Please copy the records from the line containing "How do I perform: Select" through the line containing "(x=67, y=73)", without the pictures.

■ Record extracts ■
>> start

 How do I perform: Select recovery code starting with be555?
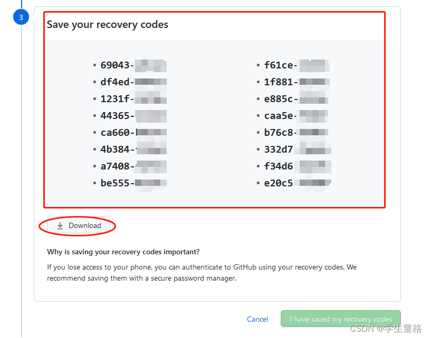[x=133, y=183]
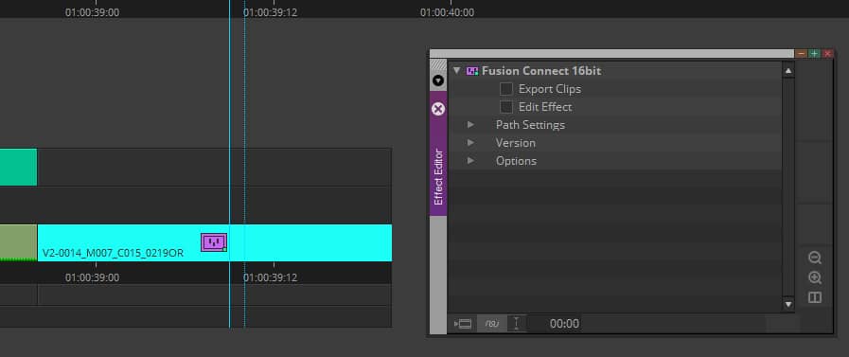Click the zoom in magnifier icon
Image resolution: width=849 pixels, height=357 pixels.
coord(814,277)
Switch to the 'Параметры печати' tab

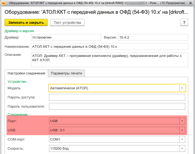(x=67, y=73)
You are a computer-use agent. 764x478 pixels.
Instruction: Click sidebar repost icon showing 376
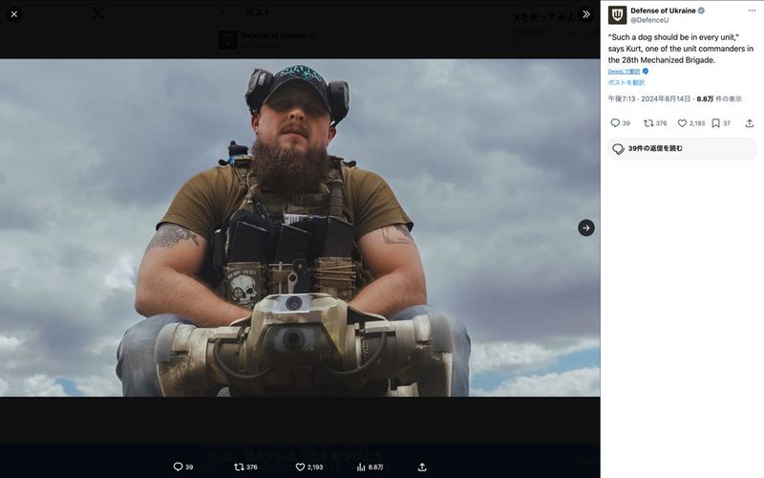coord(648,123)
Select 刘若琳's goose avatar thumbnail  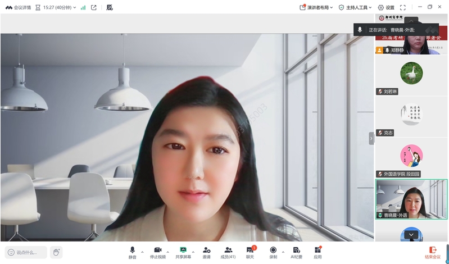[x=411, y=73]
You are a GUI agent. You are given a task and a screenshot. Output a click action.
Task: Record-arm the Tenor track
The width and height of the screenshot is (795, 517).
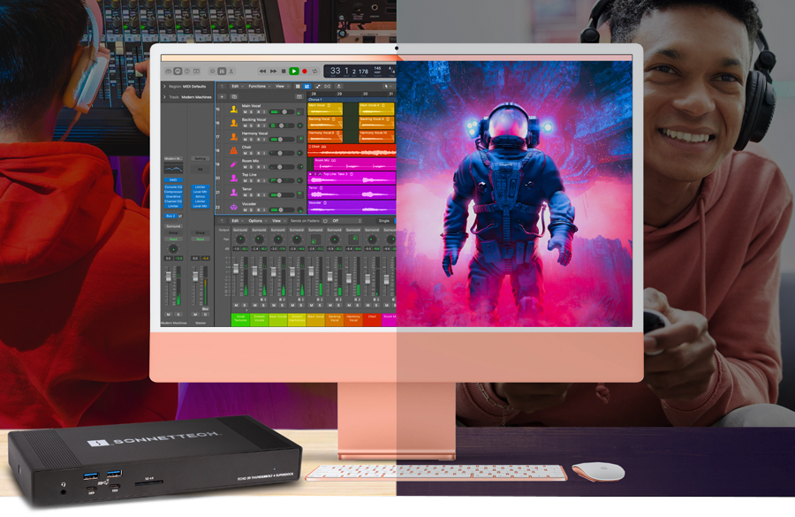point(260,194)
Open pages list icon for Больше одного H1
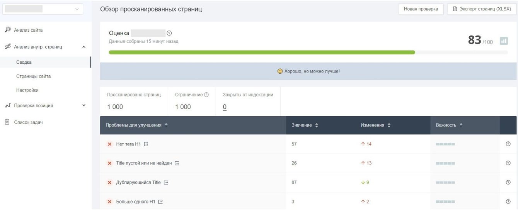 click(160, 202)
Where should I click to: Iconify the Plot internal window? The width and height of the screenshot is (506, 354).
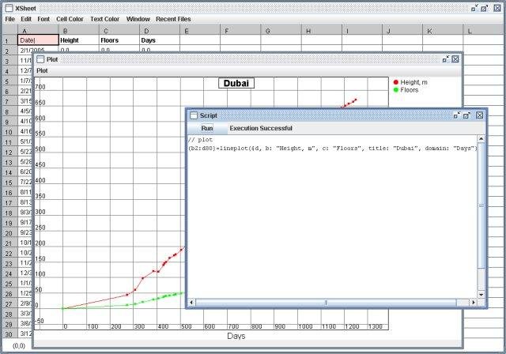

>> end
>> start

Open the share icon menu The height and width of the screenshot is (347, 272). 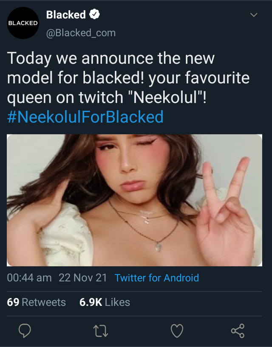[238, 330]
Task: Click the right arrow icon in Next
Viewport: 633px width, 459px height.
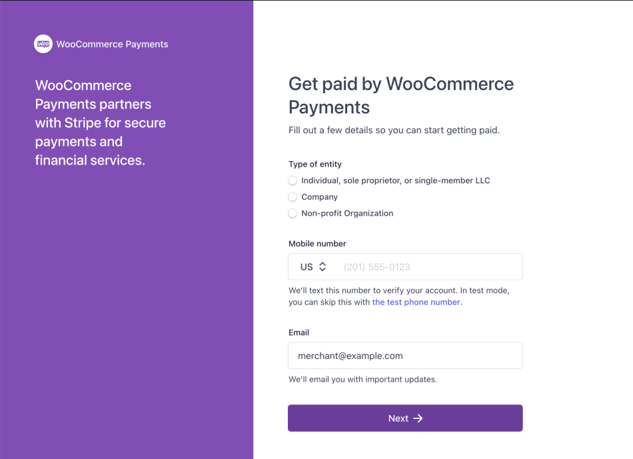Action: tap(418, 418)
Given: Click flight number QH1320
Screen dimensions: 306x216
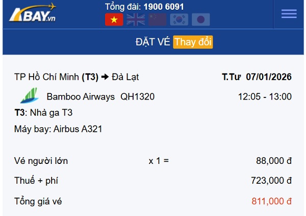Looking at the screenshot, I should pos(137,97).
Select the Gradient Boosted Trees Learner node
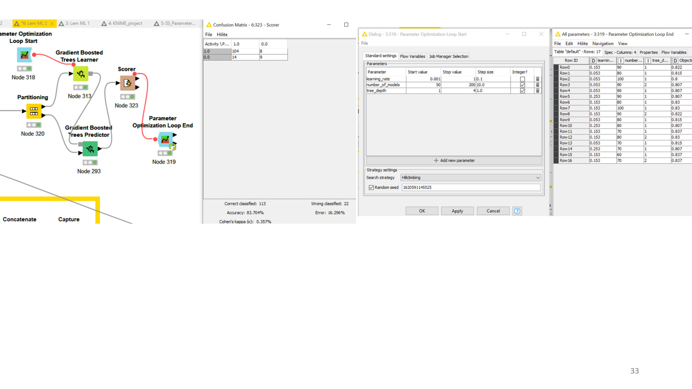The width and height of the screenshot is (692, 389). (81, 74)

>> end
>> start

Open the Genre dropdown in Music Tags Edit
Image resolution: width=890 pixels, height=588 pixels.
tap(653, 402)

>> end

■ Output ■
 How do I perform: Select recovery code starting with be555?
[x=133, y=183]
Click the zoom in magnifier icon
Image resolution: width=849 pixels, height=357 pixels.
coord(814,277)
Switch to the 'Параметры печати' tab

(x=67, y=73)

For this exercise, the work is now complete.